Les désormais anciens joueurs de l’AS Ghardimaou, qui n’ont pas renoncé à exercer leur passion dans un club amateur français à condition d’être régularisés un jour, cherchent surtout un moyen de subvenir à leurs besoins quotidiens. « Ils essaient de trouver des petits jobs, au noir, mais ils savent qu’ils peuvent être renvoyés en Tunisie à tout moment », intervient un proche du président.

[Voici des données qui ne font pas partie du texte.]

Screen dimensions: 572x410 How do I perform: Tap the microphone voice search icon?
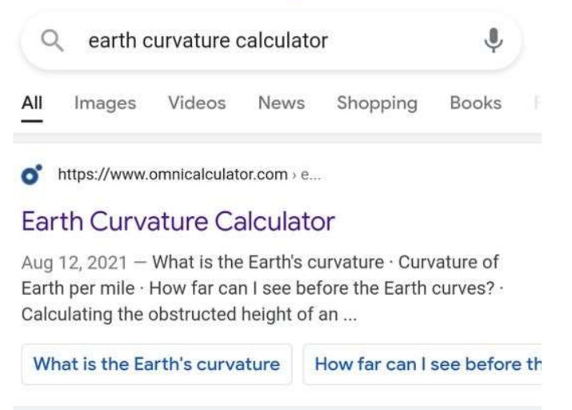[494, 40]
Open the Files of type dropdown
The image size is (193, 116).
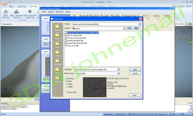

« S’ils sont partis, c’est parce que leur vie en Tunisie devenait trop compliquée. Ici, ils étaient presque tous au chômage ou étudiants, ils avaient l’impression qu’il n’y avait pas d’avenir. À Ghardimaou, (une ville près de la frontière algérienne, dans une région dépendant largement de l’agriculture), il n’y a pas grand-chose. Le foot ne leur rapportait rien puisque le club est amateur. » Ces derniers mois, l’ASG devait faire les fonds de tiroir pour financer les déplacements afin de disputer les matches de championnat. « Il y a bien les aides de la mairie, du gouvernorat, de la fédération, mais elles tardent parfois à arriver. On a du mal à acheter des équipements, à financer les déplacements », reprend Jamel Meftahi quelque peu désabusé.

Le football professionnel également touché

Le dirigeant ne sait pas vraiment de quoi l’avenir sera fait pour son club. Les équipes de jeunes continuent à participer aux championnats de leur catégorie, mais il semble aujourd’hui exclu d’envisager une reprise des activités de l’équipe senior. « Ces joueurs, qui ont pour la plupart entre 17 et 23 ans, auraient sans doute préféré rester dans leur pays pour y vivre et travailler, mais la situation y est tellement difficile qu’ils ont fait le choix de partir, quitte à devenir des clandestins. Ce sont de bonnes personnes, ils connaissent des Tunisiens qui ont quitté le pays après la révolution de 2011, qui se sont installés en France, ont fondé une famille et trouvé un emploi après avoir été régularisés. Ils se disent que c’est peut-être possible pour eux aussi », résume ce proche du président Meftahi.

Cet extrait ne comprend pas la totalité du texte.